## begin Text passage

Think, Pair, Share Sample Assignment:

“Some possible responses to being asked to discuss racism.”

Students were asked to review and consider the following list of possible responses at being asked to discuss racism to see if any resonated with them, or if new responses not listed here surfaced. They wrote their responses down, shared them in pairs, and as large groups. Finally, they completed a short written reflection describing their reactions as part of a course journal.

  • ■ 
    Fear of being accused of being racist.
  • ■ 
    Fear of the majority of people dismissing your perspective.
  • ■ 
    Fear of saying something that will offend someone – especially someone of another race.
  • ■ 
    Fear of saying things that might be perceived as racist.
  • ■ 
    Fear of hearing comments that seem racist.
  • ■ 
    Anger/irritation at the suggestion that you might have privileges due to things you can't control such as race.
  • ■ 
    Anger/irritation at the suggestion that you might be at a disadvantage due to things you can't control such as race.
  • ■ 
    Anger/irritation because you have been a victim of racism or other social disadvantage.
  • ■ 
    Anger/irritation because you have been a victim of prejudice based on race or other social disadvantage.
  • ■ 
    Anger/irritation because you have a sense that you have worked hard to get to where you are.
  • ■ 
    Anger/irritation because the professor asking you to talk about race/racism is white.
  • ■ 
    Anger/irritation at feeling as though you are “supposed” to feel guilty about racism.
  • ■ 
    Guilt at having previously made racist jokes/comments.

## end Text passage
## begin Data extract

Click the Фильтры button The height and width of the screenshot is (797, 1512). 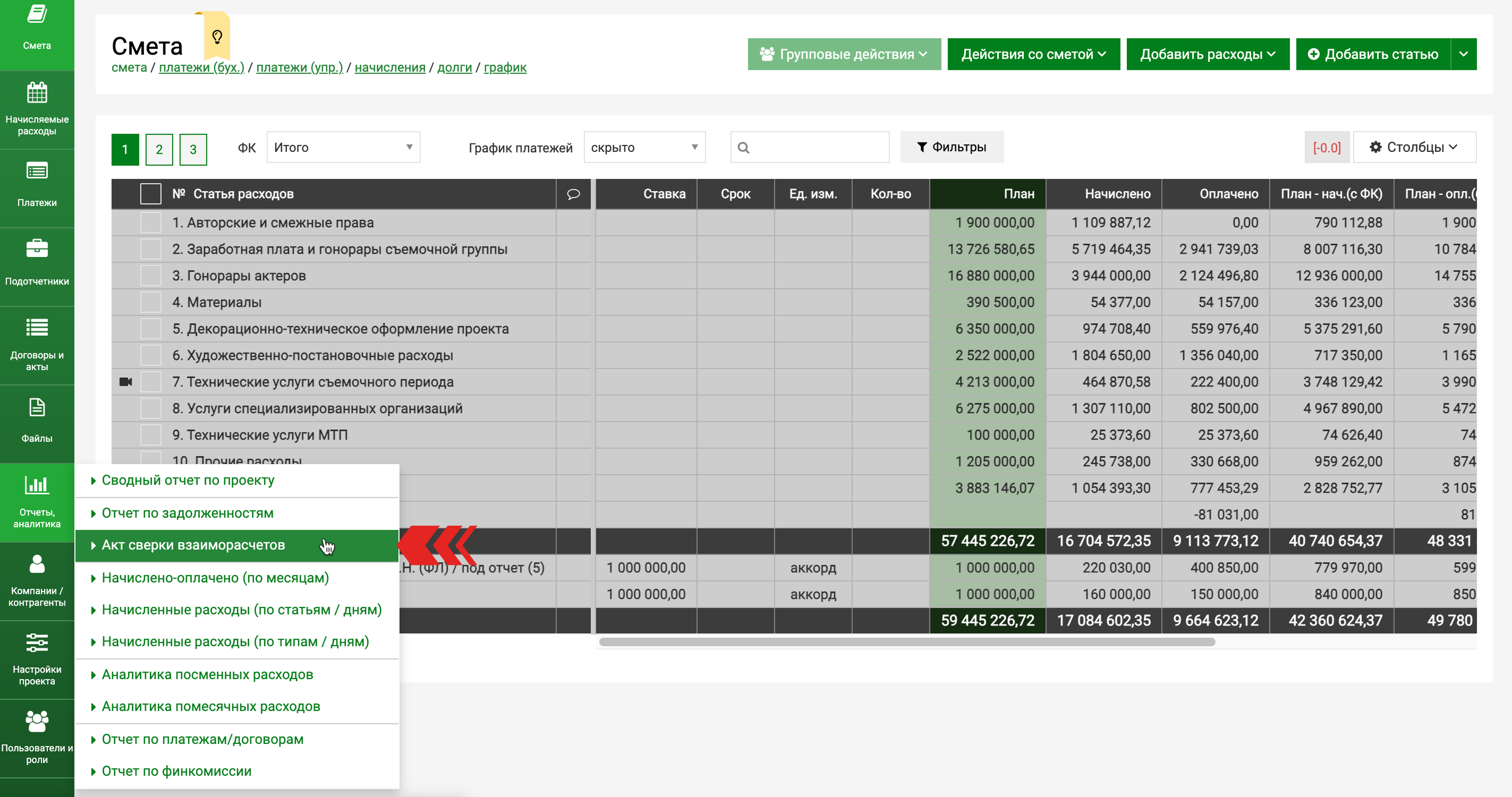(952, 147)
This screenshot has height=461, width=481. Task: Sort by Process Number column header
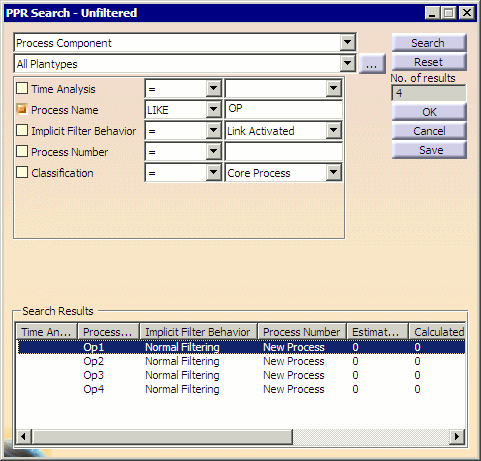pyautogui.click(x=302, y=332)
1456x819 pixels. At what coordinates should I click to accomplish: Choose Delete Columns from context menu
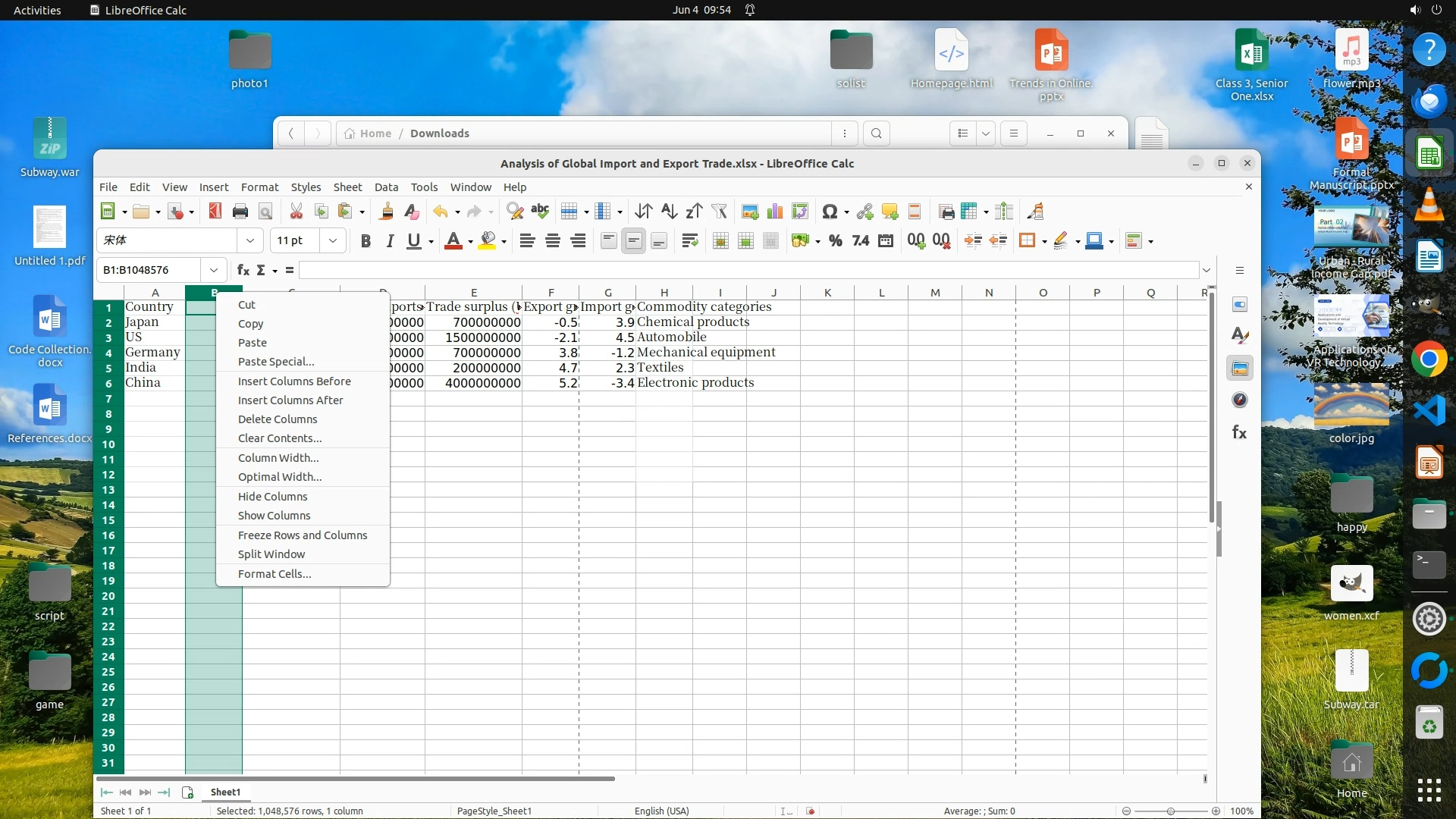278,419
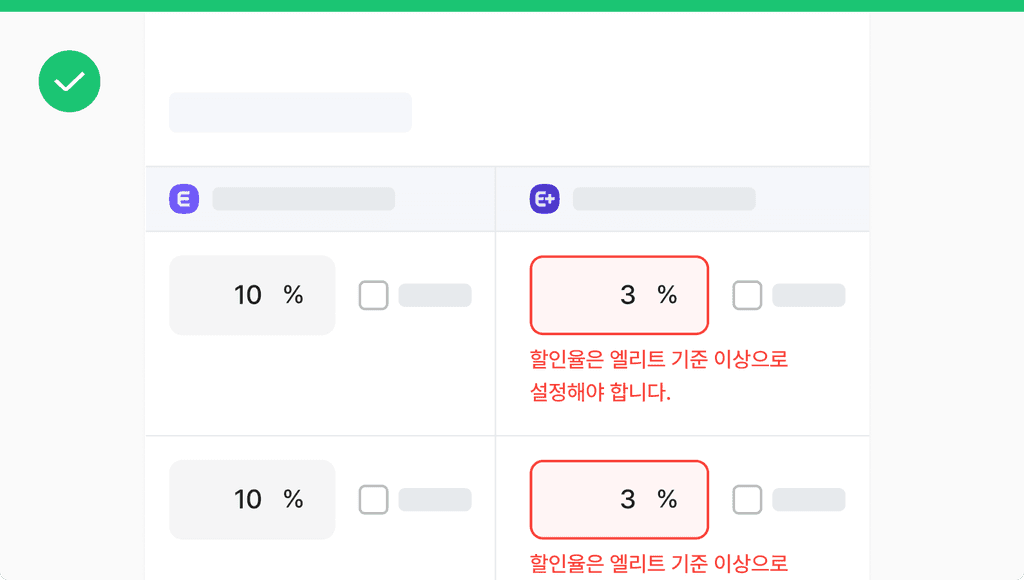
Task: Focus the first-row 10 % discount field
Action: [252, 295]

## end Data extract

| Directive |
Swap "Fear" for "Worry" in the assignment, starting with "Think, Pair, Share" and going on through "of another race.", and write out that part. Rely only on the assignment, not on the data.

| Result of this exercise |
Think, Pair, Share Sample Assignment:

“Some possible responses to being asked to discuss racism.”

Students were asked to review and consider the following list of possible responses at being asked to discuss racism to see if any resonated with them, or if new responses not listed here surfaced. They wrote their responses down, shared them in pairs, and as large groups. Finally, they completed a short written reflection describing their reactions as part of a course journal.

  • ■ 
    Worry of being accused of being racist.
  • ■ 
    Worry of the majority of people dismissing your perspective.
  • ■ 
    Worry of saying something that will offend someone – especially someone of another race.